1066 continued

By the way, continuing yesterday's note, to make something sound more Latin or French, all you have to do is reverse the order and add in some articles and prepositions. Where we would refer to the United States Tariff Regulation Commission, in a Latin language it would be the Commission for the Regulation of Tariffs for the United States.

That last one sounds so bloated and awkward. But, used in moderation, the wordy reversal can sound perfectly grand where its Germanic cousin sounds blunt. Das Rheingold sounds fine in German, but The Rhine Gold wouldn't sound nearly as satisfying a title to us as, say, The Gold of the Rhine. Much better, eh?

As far as I can tell, that's a legacy of 1066. The classiest people were Normans, and so French words and constructions began to sound classier to us. This is why (Germanic) "underwear" sounds much more undignified than (French) "lingerie." Same with "smell" and "fragrance," or "food" and "cuisine."

Of course, the words that come straight from Latin sound classy to us in a different way: they sound more intellectual. But they also sound more stuffy, as opposed to their unsophisticated but powerful Germanic counterparts. You could say, "transform the multifarious oceans incarnadine," or you could say, "make the green sea red with blood." Two very different effects, there.
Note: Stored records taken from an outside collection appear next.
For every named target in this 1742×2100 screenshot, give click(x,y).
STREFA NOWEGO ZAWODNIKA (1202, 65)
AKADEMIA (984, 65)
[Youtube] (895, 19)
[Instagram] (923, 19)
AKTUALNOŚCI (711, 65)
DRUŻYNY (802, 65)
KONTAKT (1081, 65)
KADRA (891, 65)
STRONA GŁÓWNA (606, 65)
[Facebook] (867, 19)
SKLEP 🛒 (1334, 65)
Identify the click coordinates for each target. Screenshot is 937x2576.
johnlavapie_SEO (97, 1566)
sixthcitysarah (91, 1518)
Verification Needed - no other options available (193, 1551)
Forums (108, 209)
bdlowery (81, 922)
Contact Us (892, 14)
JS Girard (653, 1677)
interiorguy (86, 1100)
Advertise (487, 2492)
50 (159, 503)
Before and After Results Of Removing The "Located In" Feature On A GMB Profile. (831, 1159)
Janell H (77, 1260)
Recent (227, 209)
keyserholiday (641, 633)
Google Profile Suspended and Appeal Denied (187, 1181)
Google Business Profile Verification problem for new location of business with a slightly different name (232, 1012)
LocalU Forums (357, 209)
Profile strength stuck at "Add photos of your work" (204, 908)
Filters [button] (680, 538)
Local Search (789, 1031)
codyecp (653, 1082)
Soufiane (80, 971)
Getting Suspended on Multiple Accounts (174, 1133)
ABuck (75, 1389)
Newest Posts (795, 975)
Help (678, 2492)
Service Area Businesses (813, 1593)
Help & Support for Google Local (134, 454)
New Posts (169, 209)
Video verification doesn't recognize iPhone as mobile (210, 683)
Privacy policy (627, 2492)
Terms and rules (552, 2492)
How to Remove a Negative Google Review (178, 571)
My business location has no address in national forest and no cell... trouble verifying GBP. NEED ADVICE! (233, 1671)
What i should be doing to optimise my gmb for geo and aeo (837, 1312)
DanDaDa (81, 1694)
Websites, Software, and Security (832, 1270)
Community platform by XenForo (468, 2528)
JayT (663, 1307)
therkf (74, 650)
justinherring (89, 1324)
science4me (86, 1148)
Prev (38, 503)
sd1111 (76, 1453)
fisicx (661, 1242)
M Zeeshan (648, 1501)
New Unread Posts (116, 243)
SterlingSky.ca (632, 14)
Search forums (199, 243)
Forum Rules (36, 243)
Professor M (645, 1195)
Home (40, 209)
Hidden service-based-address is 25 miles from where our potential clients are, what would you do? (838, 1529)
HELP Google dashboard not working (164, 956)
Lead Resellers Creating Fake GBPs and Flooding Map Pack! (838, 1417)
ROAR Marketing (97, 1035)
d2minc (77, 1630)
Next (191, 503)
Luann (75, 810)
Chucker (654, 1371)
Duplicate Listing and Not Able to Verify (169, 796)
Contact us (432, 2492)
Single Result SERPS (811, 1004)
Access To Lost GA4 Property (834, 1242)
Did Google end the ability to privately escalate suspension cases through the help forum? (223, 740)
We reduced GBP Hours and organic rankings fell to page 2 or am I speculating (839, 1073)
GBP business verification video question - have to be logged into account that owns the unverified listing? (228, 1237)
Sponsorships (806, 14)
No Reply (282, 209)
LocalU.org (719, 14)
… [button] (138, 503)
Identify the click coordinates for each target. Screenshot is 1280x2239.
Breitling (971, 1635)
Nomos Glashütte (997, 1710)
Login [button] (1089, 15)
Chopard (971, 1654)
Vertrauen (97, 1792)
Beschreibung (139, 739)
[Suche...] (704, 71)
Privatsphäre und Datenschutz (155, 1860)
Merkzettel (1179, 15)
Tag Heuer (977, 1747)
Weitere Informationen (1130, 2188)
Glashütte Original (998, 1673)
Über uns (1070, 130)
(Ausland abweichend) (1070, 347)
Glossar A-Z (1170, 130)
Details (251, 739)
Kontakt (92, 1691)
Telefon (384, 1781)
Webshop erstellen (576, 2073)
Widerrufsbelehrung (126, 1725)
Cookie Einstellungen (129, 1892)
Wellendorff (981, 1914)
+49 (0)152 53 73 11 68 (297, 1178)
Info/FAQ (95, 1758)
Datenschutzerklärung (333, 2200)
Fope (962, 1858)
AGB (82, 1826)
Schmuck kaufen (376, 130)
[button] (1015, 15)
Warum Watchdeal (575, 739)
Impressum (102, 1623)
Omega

One is perfect for a starchy orator, and one is perfect for a movie trailer. (Shakespeare, of course, played to the nobles and the commoners by using both phrases back to back.)

Think of how Winston Churchill stirred the hearts of his island nation: "We shall fight on the beaches, we shall fight on the landing grounds, we shall fight in the fields and in the streets, we shall fight in the hills; we shall never surrender..." Only one word there dates from after 1066: "surrender."

Songwriters have to have a good ear for these things. I think of the Sherman brothers, who wrote songs for the Disney musicals of the sixties. They were masters of the language. That's even evident in their nonsense syllables: the same guys who came up with the farcically hyperintellectual Supercalifragilisticexpialidocious turned around and treated us to the comically humble and somehow touching Chim Chim Cher-ee. Perfect! The Germanic and Latinate trends in our language, and all their effects on our minds and hearts, distilled into new words, nonsense words, that are instantly recognizable.